In an extraordinary feat of literary ventriloquism, the widely praised Canadian nonfiction writer John Vaillant has produced a novel that seems to have leapt from the headlines. Called The Jaguar's Children, it's about the terrible dangers of illegally crossing the U.S.-Mexico border, and the lives of those who dare to try it.
In Vaillant's story, 15 people — 11 men and four women — seeking freedom from strangulating poverty or politics or both, pay a coyote, or human smuggler, the equivalent of about $2,000 to secret them across the border in an empty water-tank truck converted to conceal human passengers.
AGUA PARA HUMANOS: That's the sign originally painted on the truck, with the word for water altered to read JAGUAR, perhaps a code to signal their fellow coyotes on the American side. When the truck stalls on a desert road somewhere in southern Arizona, the smugglers take off, promising the people inside they'll return with a mechanic. Hours, then days, go by, and the passengers begin to suffer the perils of dehydration.

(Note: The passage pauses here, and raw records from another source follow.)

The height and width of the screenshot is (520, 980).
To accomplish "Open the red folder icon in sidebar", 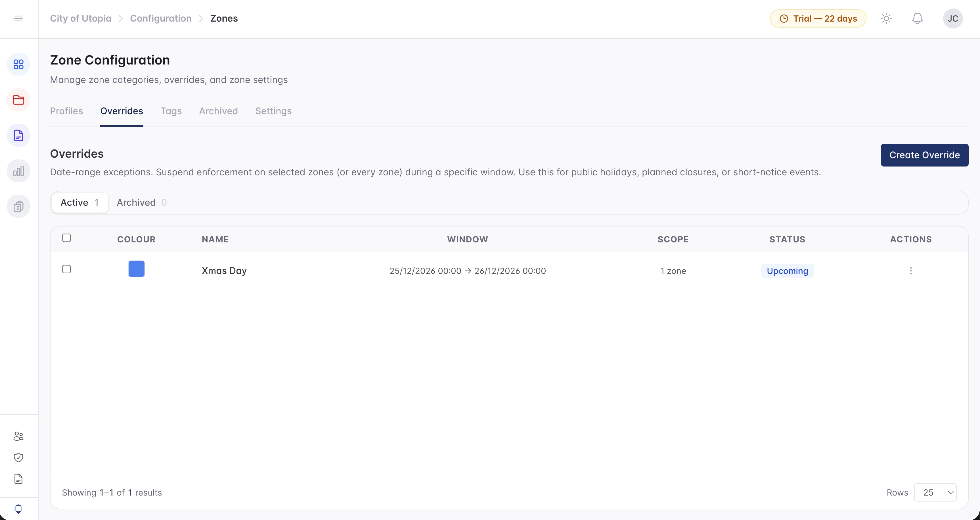I will click(x=18, y=100).
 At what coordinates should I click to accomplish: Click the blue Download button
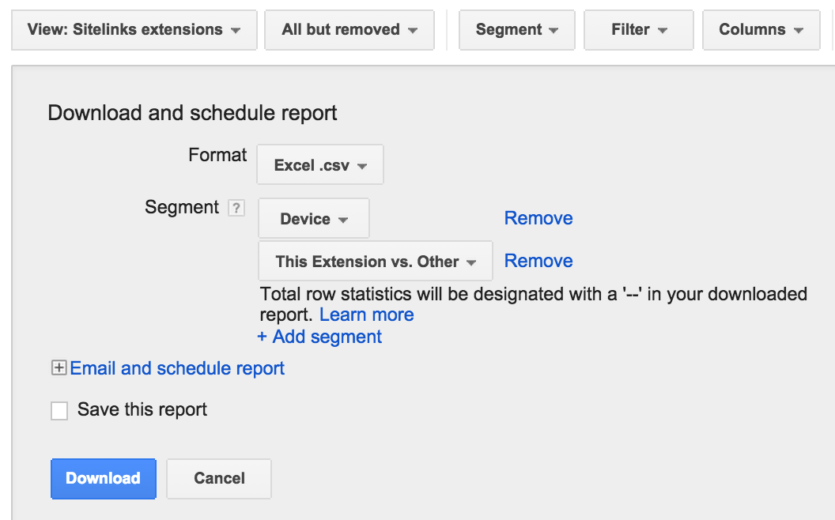click(x=103, y=478)
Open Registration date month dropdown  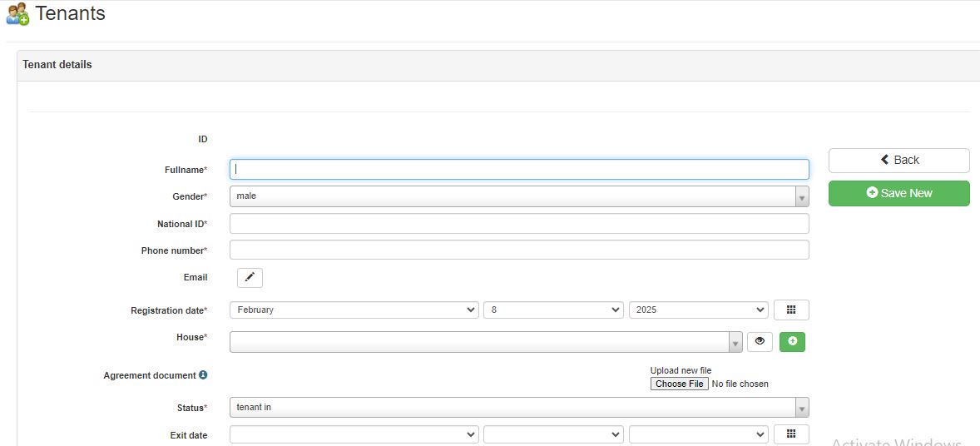(354, 310)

How do we know all this? One of the passengers, a former student named Hector, sends out text messages and sound files from the cellphone of his injured companion, Cesar, who, as it happens, is on the lam from the Federal Police in Oaxaca.
hello i am sorry to bother you but i need your assistance — i am hector — cesars friend — its an emergency now for cesar — are you in el norte? i think we are also — arizona near nogales or sonoita — since yesterday we are in this truck with no one coming — we need water and a doctor — and a torch for cutting metal
Once you accept the premise that the cell battery can last for more than a day or so, the story takes off. The situation grows so terrible — the thirst, the fear — so quickly that by 10 pages in, I could scarcely find the will to read. But I pushed on.

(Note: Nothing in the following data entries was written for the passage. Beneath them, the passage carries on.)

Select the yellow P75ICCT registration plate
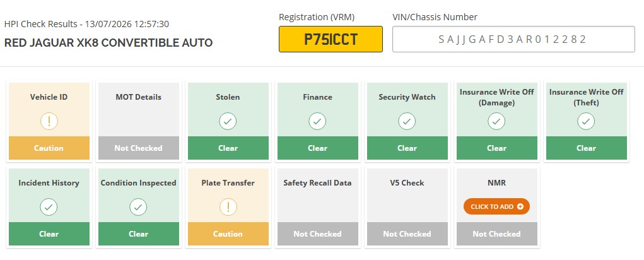Screen dimensions: 644x260 [x=331, y=39]
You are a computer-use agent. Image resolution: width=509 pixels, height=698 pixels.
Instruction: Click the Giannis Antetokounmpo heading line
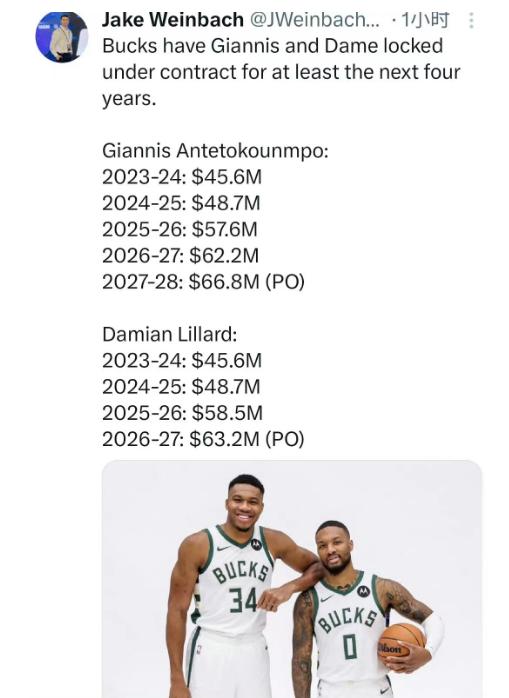(x=215, y=151)
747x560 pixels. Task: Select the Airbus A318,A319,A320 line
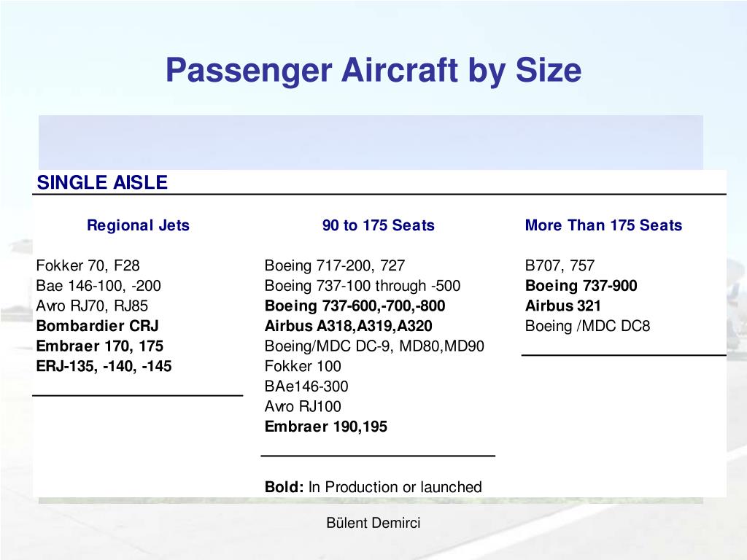(348, 326)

The story broadens as Hector takes the time to explain to the unknown recipient of his calls and texts — he assumes it's a girlfriend of Cesar's somewhere in the Southwest U.S., but who knows? — how he and Cesar came to climb inside the empty water tanker. Before too long, he's narrating his own history, and that of his family, going all the way back to his grandfather in the mountains of Oaxaca who believed in the living myth of a totem animal, the jaguar, connecting him to nature past and future.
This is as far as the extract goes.